Architecture
How we run microVMs on bare metal.
"Will it scale, or am I migrating again?" is the right question to ask, because you've been burned on the answer before. Here is the foundation underneath Atlasflow, and why it doesn't run out from under you.
A kernel per workload, isolated in hardware
Containers share the host kernel. That's fine until it isn't: a shared kernel is a shared blast radius and a shared scheduler. Atlasflow runs each app in its own microVM with its own kernel, isolated in hardware by Cloud Hypervisor.
You get the security boundary of a virtual machine with the start-up speed and density of a container, and nothing your app can't run.
Bare metal we operate, not capacity resold
Your microVMs run on real machines in our racks, not on instances rented from a hyperscaler and marked up. We control the host, the network, and the placement, so there's no extra layer taking a cut of your performance or your bill.
Operating the metal ourselves is what lets us promise no noisy neighbor stealing your CPU: we place workloads, we cap them, and we keep headroom.
No cold starts
Serverless trades cold starts for elasticity. We don't make that trade. A microVM boots in a fraction of a second and then stays running, so the first request after a quiet period is as fast as the last one before it.
You still only pay by the second for the compute, memory, storage, and traffic you use, with no per-request fee and no rounded-up hour.
A control plane that reconciles to the state you declared
You declare the state you want; a control plane continuously reconciles reality to match it. New versions only take traffic once they pass health checks, so a broken release never reaches a user and a failed one rolls back without you. An instance that stops answering its probes is replaced before anyone notices.
Your data sits on ZFS-backed durable storage on the same hosts, so state survives the churn of deploys and replacements.
Scale by adding capacity, not re-architecting
You grow by placing more workloads on more metal, not by rewriting your app for a different runtime. There is no point where you've outgrown the platform and have to move to a hyperscaler.

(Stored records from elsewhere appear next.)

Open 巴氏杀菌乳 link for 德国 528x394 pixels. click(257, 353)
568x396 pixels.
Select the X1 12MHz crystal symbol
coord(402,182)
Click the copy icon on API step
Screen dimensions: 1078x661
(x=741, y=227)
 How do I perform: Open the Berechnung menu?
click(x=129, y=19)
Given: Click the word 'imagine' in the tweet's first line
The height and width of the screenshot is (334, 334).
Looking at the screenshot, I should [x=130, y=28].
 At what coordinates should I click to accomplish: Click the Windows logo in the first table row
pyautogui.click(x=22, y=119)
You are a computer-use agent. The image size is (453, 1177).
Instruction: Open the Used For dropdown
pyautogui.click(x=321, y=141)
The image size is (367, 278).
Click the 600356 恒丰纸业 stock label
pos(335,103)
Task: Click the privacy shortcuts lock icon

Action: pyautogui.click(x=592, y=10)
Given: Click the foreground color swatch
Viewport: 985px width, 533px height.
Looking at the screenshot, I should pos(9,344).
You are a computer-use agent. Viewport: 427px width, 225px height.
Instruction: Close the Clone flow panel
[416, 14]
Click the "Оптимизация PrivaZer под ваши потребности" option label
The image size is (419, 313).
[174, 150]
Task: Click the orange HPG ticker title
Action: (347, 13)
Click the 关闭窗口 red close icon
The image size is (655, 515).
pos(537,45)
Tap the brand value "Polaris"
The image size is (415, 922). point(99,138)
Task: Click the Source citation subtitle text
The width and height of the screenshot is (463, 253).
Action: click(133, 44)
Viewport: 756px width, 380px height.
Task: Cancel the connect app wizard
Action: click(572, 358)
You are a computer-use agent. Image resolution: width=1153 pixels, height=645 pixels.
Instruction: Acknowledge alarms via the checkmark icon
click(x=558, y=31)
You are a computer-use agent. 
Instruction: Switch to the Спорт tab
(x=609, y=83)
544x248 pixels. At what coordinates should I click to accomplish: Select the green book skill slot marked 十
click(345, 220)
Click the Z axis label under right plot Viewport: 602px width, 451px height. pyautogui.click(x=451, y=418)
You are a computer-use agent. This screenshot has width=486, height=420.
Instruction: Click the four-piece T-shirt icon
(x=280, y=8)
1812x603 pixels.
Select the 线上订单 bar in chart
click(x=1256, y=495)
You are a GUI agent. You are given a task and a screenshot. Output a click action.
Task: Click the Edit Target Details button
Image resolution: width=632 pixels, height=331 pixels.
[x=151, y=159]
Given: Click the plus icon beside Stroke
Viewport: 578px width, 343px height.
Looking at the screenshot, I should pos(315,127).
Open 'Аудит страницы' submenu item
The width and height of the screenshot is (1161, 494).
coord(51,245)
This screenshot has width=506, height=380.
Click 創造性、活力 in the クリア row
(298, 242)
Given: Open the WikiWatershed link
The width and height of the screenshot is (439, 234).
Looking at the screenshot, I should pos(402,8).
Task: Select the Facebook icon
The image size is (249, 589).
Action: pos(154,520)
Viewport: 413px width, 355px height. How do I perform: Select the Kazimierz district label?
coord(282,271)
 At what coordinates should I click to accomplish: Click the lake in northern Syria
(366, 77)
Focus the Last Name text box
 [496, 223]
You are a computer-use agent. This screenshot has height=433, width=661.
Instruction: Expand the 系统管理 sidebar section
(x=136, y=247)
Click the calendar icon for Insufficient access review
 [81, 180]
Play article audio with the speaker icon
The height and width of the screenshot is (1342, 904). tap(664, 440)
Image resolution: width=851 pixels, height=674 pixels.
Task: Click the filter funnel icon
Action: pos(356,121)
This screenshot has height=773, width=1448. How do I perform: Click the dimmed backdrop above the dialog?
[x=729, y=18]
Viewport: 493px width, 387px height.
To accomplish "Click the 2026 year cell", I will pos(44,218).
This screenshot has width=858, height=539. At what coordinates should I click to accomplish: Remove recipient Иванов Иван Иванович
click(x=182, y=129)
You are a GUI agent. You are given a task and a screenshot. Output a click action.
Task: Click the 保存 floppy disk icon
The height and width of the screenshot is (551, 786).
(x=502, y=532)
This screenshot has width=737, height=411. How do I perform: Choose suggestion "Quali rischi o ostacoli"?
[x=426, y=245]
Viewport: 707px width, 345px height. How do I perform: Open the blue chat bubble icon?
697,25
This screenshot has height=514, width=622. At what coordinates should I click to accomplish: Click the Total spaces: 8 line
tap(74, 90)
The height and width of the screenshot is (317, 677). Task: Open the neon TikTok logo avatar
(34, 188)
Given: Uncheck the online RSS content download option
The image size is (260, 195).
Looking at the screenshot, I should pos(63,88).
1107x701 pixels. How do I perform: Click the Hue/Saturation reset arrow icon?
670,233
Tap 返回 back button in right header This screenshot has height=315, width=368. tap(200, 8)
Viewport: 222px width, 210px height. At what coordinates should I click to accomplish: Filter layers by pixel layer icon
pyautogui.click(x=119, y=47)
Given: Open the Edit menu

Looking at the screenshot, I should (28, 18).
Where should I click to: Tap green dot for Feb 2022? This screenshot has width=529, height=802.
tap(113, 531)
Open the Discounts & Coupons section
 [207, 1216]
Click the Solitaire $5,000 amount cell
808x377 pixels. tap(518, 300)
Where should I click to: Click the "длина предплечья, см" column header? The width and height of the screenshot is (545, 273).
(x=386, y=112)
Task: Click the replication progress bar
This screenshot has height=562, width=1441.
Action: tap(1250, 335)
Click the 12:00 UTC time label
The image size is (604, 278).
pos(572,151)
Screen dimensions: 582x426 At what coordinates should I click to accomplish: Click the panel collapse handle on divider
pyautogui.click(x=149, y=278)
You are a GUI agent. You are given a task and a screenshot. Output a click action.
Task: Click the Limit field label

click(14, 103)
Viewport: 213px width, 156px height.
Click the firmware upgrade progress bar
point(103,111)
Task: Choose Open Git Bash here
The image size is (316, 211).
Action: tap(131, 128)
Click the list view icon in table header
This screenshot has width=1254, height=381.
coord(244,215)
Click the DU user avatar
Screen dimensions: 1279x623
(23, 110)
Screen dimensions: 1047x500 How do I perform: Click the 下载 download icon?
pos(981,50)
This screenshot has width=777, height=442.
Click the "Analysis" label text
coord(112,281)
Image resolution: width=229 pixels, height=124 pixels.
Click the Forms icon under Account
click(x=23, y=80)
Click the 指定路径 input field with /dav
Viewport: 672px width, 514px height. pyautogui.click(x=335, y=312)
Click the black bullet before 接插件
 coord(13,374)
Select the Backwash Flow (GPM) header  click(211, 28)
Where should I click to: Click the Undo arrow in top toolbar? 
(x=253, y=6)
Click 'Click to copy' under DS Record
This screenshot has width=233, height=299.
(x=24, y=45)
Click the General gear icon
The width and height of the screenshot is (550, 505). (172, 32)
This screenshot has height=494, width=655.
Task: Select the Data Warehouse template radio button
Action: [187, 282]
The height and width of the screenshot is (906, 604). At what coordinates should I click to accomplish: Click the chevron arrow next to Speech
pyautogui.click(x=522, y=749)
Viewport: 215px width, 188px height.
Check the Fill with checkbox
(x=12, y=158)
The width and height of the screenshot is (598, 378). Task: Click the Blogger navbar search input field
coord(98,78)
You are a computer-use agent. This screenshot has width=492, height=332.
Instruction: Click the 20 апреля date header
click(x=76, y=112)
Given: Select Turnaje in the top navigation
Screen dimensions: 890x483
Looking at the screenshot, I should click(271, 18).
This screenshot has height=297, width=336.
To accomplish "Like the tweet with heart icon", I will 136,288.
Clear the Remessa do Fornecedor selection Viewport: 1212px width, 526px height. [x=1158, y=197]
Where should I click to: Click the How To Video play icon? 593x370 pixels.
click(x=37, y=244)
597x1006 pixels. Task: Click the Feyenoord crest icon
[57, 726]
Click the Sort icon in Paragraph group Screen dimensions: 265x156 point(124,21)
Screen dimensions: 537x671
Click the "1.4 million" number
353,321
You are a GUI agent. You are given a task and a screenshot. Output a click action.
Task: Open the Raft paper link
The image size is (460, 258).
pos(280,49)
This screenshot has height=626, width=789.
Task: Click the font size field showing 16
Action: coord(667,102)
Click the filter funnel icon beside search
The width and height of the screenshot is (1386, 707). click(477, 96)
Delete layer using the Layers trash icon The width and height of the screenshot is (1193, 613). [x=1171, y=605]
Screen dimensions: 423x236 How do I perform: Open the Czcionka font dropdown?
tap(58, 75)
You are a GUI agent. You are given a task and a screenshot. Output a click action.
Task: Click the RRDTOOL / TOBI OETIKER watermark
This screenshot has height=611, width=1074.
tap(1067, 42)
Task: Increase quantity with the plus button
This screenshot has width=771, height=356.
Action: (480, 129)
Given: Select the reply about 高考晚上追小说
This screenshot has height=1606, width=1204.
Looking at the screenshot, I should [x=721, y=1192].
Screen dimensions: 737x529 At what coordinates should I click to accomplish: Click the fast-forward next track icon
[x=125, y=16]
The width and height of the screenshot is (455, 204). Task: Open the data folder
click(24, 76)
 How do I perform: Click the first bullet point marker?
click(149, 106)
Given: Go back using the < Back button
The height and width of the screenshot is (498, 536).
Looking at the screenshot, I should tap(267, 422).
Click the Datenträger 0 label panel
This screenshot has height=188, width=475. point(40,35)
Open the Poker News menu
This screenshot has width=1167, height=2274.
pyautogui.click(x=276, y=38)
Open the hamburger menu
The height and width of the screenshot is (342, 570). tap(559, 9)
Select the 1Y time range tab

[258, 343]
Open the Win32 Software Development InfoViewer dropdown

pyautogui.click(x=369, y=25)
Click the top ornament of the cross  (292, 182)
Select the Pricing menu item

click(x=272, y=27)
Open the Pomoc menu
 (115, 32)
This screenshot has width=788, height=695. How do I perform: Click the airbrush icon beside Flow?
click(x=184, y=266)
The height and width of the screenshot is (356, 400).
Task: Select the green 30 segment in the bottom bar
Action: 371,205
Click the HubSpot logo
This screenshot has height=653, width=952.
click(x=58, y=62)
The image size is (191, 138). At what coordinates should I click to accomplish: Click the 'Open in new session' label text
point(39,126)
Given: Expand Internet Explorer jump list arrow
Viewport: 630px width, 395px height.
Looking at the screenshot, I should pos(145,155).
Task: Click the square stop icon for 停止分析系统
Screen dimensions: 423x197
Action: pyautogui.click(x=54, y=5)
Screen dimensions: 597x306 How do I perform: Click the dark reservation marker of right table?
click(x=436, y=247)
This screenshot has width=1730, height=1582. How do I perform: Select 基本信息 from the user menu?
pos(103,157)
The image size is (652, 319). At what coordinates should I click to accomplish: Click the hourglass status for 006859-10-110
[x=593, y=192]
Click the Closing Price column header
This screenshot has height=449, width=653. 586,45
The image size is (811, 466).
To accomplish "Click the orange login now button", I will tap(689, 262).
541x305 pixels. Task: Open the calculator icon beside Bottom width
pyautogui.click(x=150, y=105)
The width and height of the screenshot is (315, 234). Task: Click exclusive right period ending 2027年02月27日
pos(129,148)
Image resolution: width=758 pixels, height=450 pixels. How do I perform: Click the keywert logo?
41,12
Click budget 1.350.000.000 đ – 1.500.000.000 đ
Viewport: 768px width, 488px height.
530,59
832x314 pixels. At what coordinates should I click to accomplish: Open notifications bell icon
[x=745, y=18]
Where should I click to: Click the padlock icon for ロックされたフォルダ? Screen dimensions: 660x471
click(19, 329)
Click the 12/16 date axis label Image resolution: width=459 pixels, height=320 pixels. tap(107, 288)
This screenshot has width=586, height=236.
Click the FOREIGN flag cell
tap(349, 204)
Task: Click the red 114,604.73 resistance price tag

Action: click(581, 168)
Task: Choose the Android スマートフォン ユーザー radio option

The foundation you start on is the one built to hold under load: the right way to start and the way that scales are the same way.
The opinion is one sentence.
Use the boring, proven stack: containers, Postgres, S3-compatible storage, standard queues. We made the undifferentiated decisions so you don't re-make them on every project, and we left the irreversible ones to you. If it runs in a container on your laptop, it runs here unchanged, and the day you'd leave, you take the same standard artifacts anywhere.